## STUDY TEXT
————

The electronegativity of boron (2.04 on the Pauling scale) compared to that of nitrogen (3.04) and also the electron deficiency on the boron atom and the lone pair on nitrogen favor alternative mesomer structures for borazine.

Boron behaves as a Lewis acid and nitrogen behaves as a Lewis base.

==Aromaticity==
Due to its similarities to benzene, there have been a number of computational and experimental analyses of borazine's aromaticity. The number of pi electrons in borazine obeys the 4n + 2 rule, and the B-N bond lengths are equal, which suggests the compound may be aromatic. The electronegativity difference between boron and nitrogen, however, creates an unequal sharing of charge which results in bonds with greater ionic character, and thus it is expected to have poorer delocalization of electrons than the all-carbon analog. Borazine, with a standard enthalpy change of formation Δ_{f}H of −531 kJ/mol, is thermally very stable.

————

## WORK TASK 1
Translate this sentence from the borazine text into Spanish: "Boron behaves as a Lewis acid and nitrogen behaves as a Lewis base."
## WORK TASK 2
What standard enthalpy change of formation does the borazine text give for borazine?

## INFORMATION SUPPLIED
————

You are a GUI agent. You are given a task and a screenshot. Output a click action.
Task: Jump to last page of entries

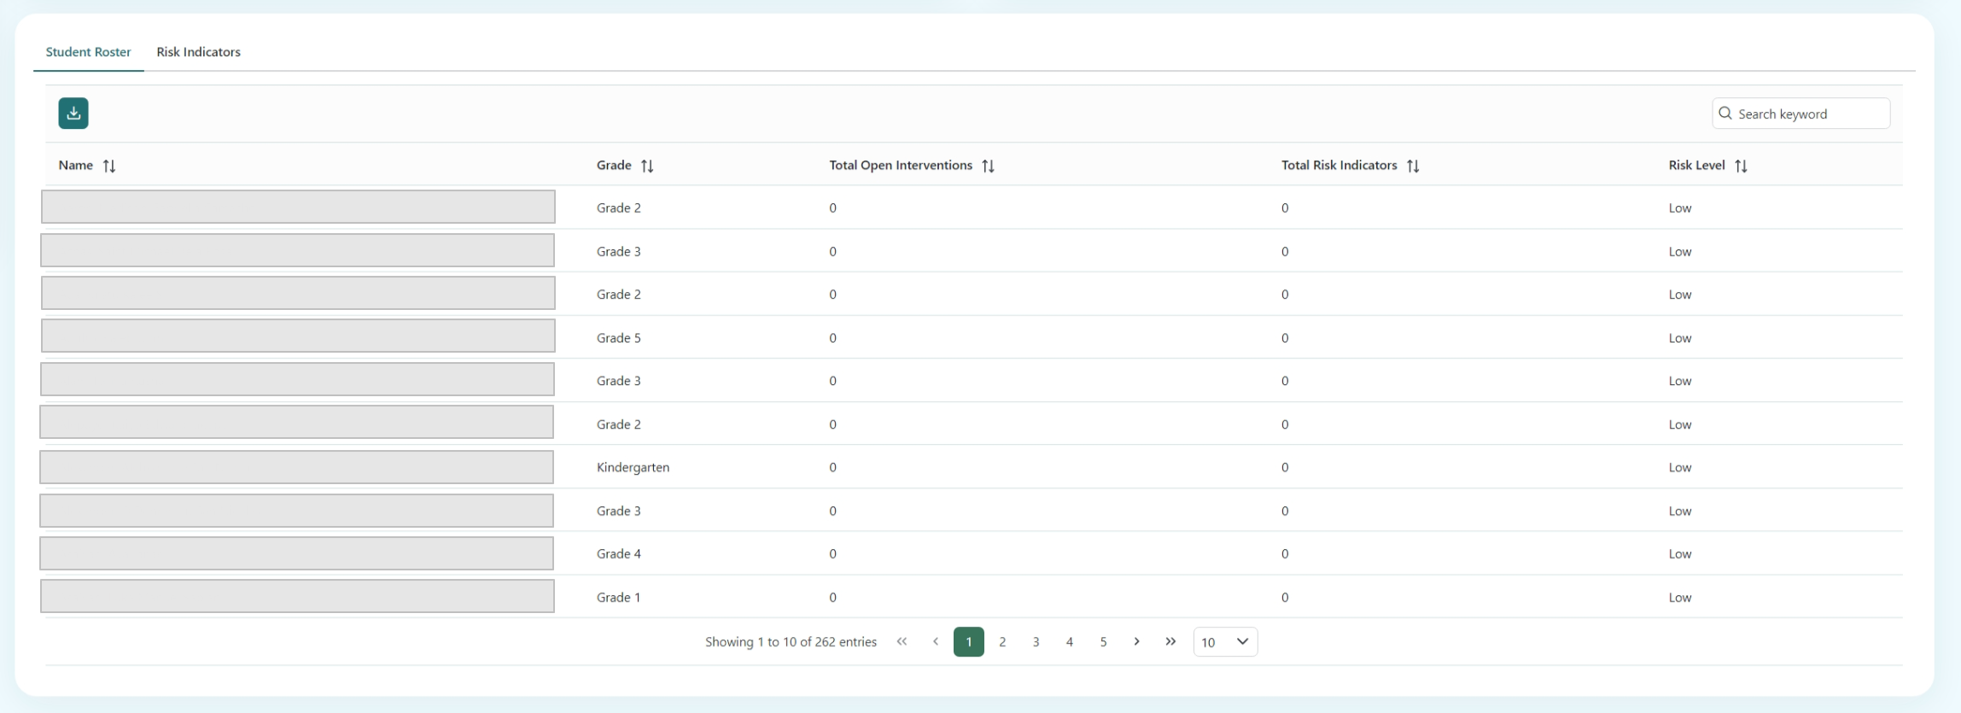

————

## WRITTEN ANSWER 1
El boro se comporta como un ácido de Lewis y el nitrógeno se comporta como una base de Lewis.

## WRITTEN ANSWER 2
−531 kJ/mol